It is good news for the people that the private sector and the government have not only realised the limiting effects of a broken, insufficient physical and social infrastructure but also seem keen to pool resources to mend and extend it collectively.

Experts, however, caution against haste, overcompensating private partners, absence of a clear fiscal and social risk management mechanism, corresponding legal framework, confusion over auditing arrangements, lack of technical capacity and the slow reform process in line ministries and departments.

By crowding in the private sector to better leverage capital and technical resources — in order to achieve cost and time efficiencies in delivery of public sector goods and services — infrastructure deficient developing countries are gravitating towards a public private partnership model.

Pakistan’s corporate sector that has long been a sceptic of the government now appears inclined to partner with it for social and infrastructure related projects under a public private partnership arrangement.

“The performance record of the government over the past few years, in delivering on its promises to its business partners and providing generous terms in the deal — where it is willing to extend full risk cover with ensured returns — is nudging Pakistani business groups and social enterprises towards partnership arrangements”, commented an expert.

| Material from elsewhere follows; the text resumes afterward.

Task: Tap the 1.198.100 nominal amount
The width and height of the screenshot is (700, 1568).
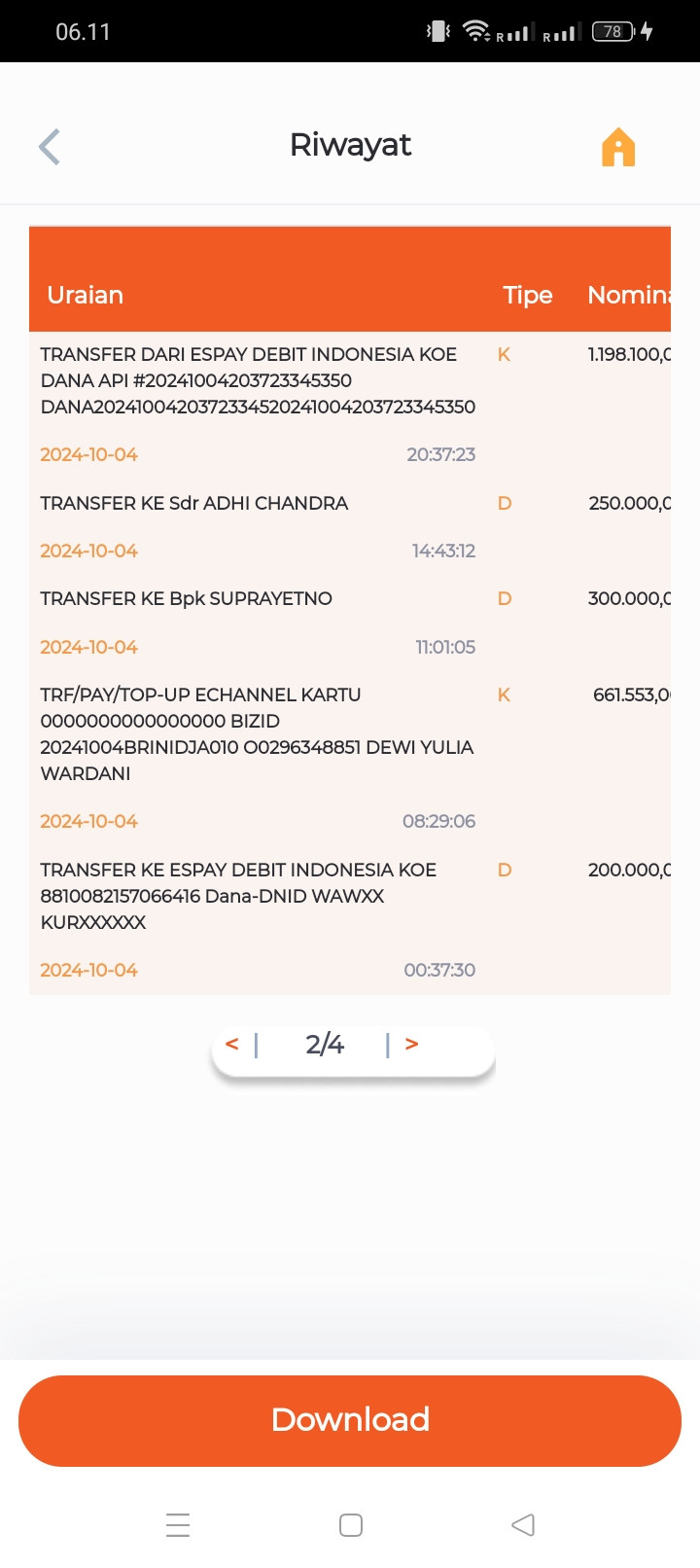Action: pos(629,354)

There is a healthy competition between provinces, each ruled by a different political combination, on using the partnership arrangement to close governance gaps in the quantity and the quality of social and infrastructural service delivery in their respective province.

Stakeholders believe the change in the governments conduct is rooted in the acceptance of the reality: the government lacks the resources and capacity to provide essential basic services such as transport and logistics, roads and bridges, electricity and gas or even health and education, on its own.


There is healthy competition between provinces on using the partnership arrangement to close governance gaps in the quantity and quality of social and infrastructural service delivery


In an attempt to make up for the trust deficit in business circles and leverage managerial and technological expertise, the government realised early on, that the terms of engagement had to be attractive for its intended partners. It recognised the value of delivering on its pledge in initial projects to set the course for the future.

Shamsuddin Ahmed Shaikh, CEO, Sindh Engro Coal Mining Company, the biggest public private partnership (PPP) venture (about $2bn), was pleasantly surprised and satisfied with the Government of Sindh. He told Dawn that the GOS not just delivered on supporting development work necessary in the difficult location of the project but was professional and transparent in its dealing.

“The GOS has been a key enabler. The success of the partnership can be gauged from the fact that the project cost is expected to be $735m against the approved funding plan of $845m and with actual progress to date at 28.4pc against 26.3pc planned.

“God willing, it will be completed in 38 months against the projected 42 months”, Sheikh said highlighting the transformational nature and strategic importance of the project in neglected Thar that enjoys local support that transcends the political divide.

The input of private partners lends credence to claims of Ms Naheed Memon, Chairperson, Sindh Board of Investment, that Sindh leads other provinces in managing public private partnerships. Recently at a public forum she was contesting the negative perception about the quality of governance in Sindh.

Ali Sibtain, DG, Public Private Partnership Unit, Sindh, said over phone that the public private partnership eco system is still evolving in Pakistan. He vouched that the provincial set up is keen and committed in this regard.

“There is not an iota of doubt in my mind that hiring for this unit was done on merit and there is no interference in professional work of the unit from any quarter”, he stressed.

According to the Sindh government (online information) six projects have so far been executed under the PPP model including the Hyderabad-Mirpurkhas dual carriageway, Safety and security at NICH, Jhirk Mulla-Katiyar bridge, Karachi-Thatta dual carriageway, 5 contracts to manage health facilities and education management organisation. Five projects in transport and health have been identified as current and ten more are said to be in the pipeline.

Agha Waqar Javed, secretary, steering committee of the public private partnership cell in Punjab vociferously challenged the claim that Sindh is ahead of Punjab in terms of the number or value of partnership projects.

“I don’t agree with a notion which is not based on facts. In Punjab two PPP projects are already functional, two dozen are close to a financial close and 50 more are in the pipeline. We go about business in a strictly professional manner.

“The process of due diligence, risk assessment and concession agreement is long and involves transaction advisors, risk managers and legal advisors. It takes four to six months from the point of inception”, he said over phone.

Mr Javed said it would be unfair to count the SECMC as a PPP project as it was conceived and executed before promulgation of the Public Private Partnership Act in Sindh.

He talked down on the composition of the PPP unit in Sindh. “There the PPP unit is headed by the chief minister while in Punjab an independent steering committee with several independent members, drawn from the private sector and academia, oversee the operation”, he made a point.

Some progress on public private partnership projects have been reported in KP and Balochistan but online information is scarce and relevant officials were not readily available for comments.